## Work order 1
Reproduce the consulting passage word for word, from "Abbott was thoroughly" up to and including "of its application.".
## Work order 2
Carry on the passage about Abbott's views on consulting and AI, beginning right after its final sentence.

The real skill happens in the subtle negotiation between the senior consultant and the client to figure out the desired outcome. The report, the data, and the PowerPoint slides are often just artifacts to justify a decision that has already been made.

This means you can't professionalize the core of that job, because its true purpose is to navigate the client's internal politics. Of course, he noted there are brilliant exceptions—he mentioned a close friend at Bain with a PhD in Anthropology who is a "fabulous social scientist." But they are the exception, not the rule.

Conclusion 3: AI is Just "Superior Flim Flam"

What about AI and machine learning? Surely they can cut through the politics and find objective answers?

Abbott was thoroughly unimpressed. "It goes without saying that the only utility of AI and ML is as a superior kind of flim flam," he wrote.

Because AI is even more of a "black box" than statistics, it has even greater power to legitimize. It carries the veneer of irrefutable science, making it the ultimate tool for dressing up a political decision in the language of objective truth.


The Ultimate Challenge: You Can't Measure What Matters

His final point was directed squarely at Deployed. He recognized that our tool was designed to survey and categorize the tasks that make up "work." But he warned me that we were measuring the wrong thing.

The skills we were identifying—business analysis, data reduction—are commodities. The software that executes them is a commodity. The real value, he argued, isn't in the task itself, but in the wisdom of its application.

"It is impossible to commodify the use of these tools in genuinely intelligent ways," he explained. For that, you need deep training, like a PhD, that teaches you how to think. The friend he mentioned at Bain isn't valuable because he can run a regression; he's valuable because his anthropology background gives him a "genuinely creative manner" for thinking about problems.

## Data section
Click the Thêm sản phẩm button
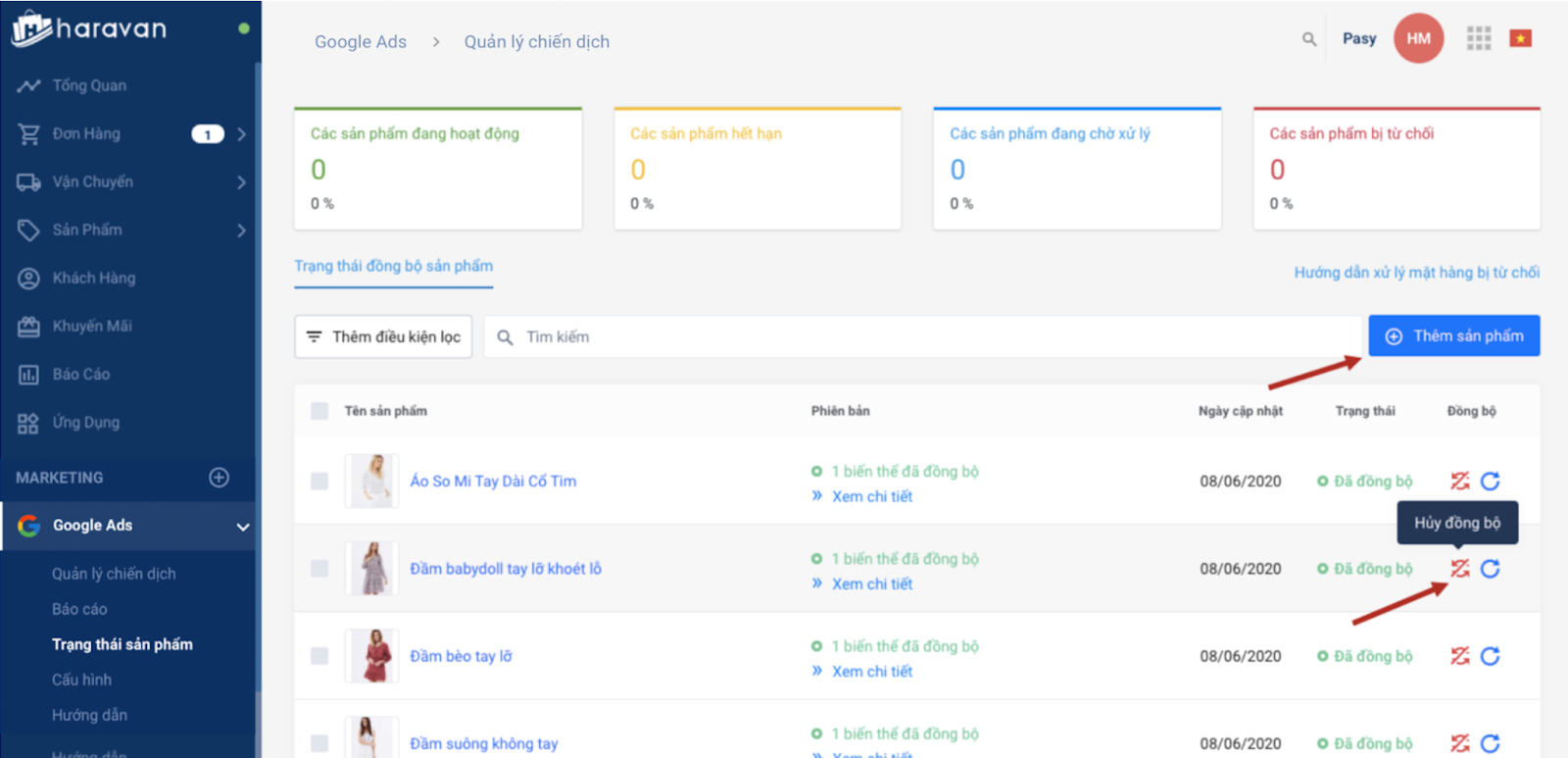Viewport: 1568px width, 758px height. click(1453, 336)
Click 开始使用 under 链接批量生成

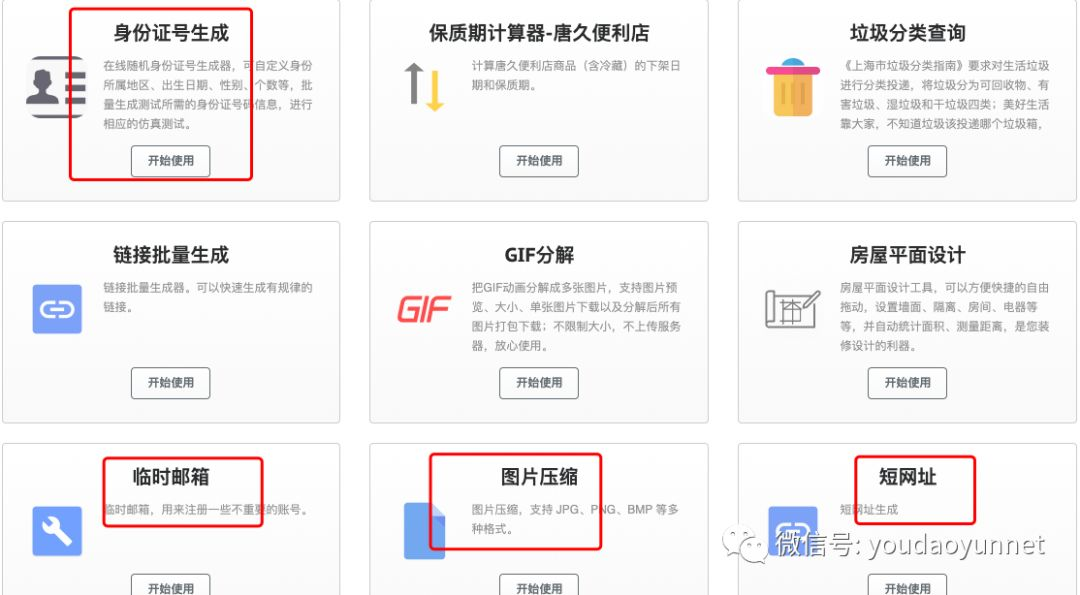[171, 383]
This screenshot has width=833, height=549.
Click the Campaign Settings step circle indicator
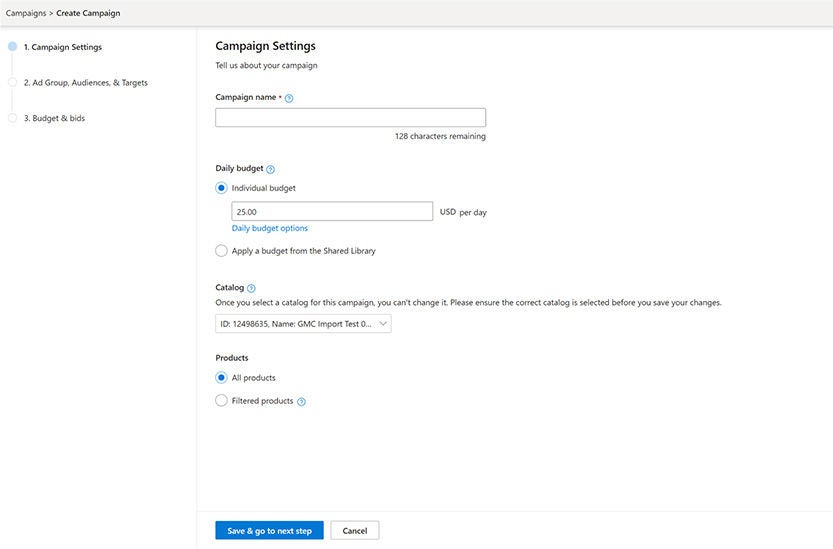point(12,47)
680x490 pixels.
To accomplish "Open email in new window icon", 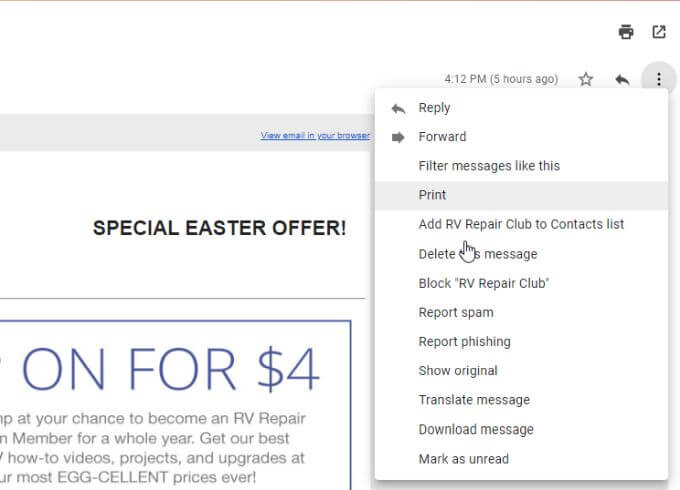I will pos(659,32).
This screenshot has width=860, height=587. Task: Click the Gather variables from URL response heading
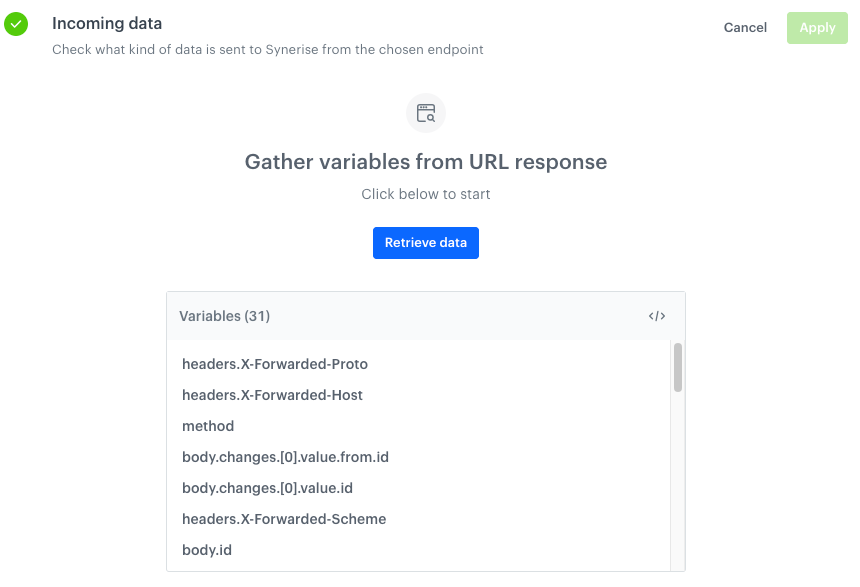point(426,162)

## Answer space 1
Abbott was thoroughly unimpressed. "It goes without saying that the only utility of AI and ML is as a superior kind of flim flam," he wrote.

Because AI is even more of a "black box" than statistics, it has even greater power to legitimize. It carries the veneer of irrefutable science, making it the ultimate tool for dressing up a political decision in the language of objective truth.


The Ultimate Challenge: You Can't Measure What Matters

His final point was directed squarely at Deployed. He recognized that our tool was designed to survey and categorize the tasks that make up "work." But he warned me that we were measuring the wrong thing.

The skills we were identifying—business analysis, data reduction—are commodities. The software that executes them is a commodity. The real value, he argued, isn't in the task itself, but in the wisdom of its application.

## Answer space 2
My Takeaway: A Better Problem to Solve

Professor Abbott's email was clarifying. And has led me to develop a Business Verb index that we use today in Deployed - not the type of channel delivering the work, but the work that is actually being done.

He gave us a much sharper, more honest framework for what we are doing. What we can do with AI tools is strip away the noise. We can help organizations differentiate between the two types of work Abbott described: the genuine need for "real help" versus the political need for "legitimation." By forcing clarity on the problem statement, we can make it harder for "flim flam" to thrive.

His email affirmed that the future isn't about replacing consultants with AI. It's about creating a more transparent market where the right problems find the right minds. We aren't trying to measure creativity; we're trying to clear the path for it. And for that insight, I am incredibly grateful for a cold email sent to a professor I admire. He didn’t just answer my question; he completely changed it.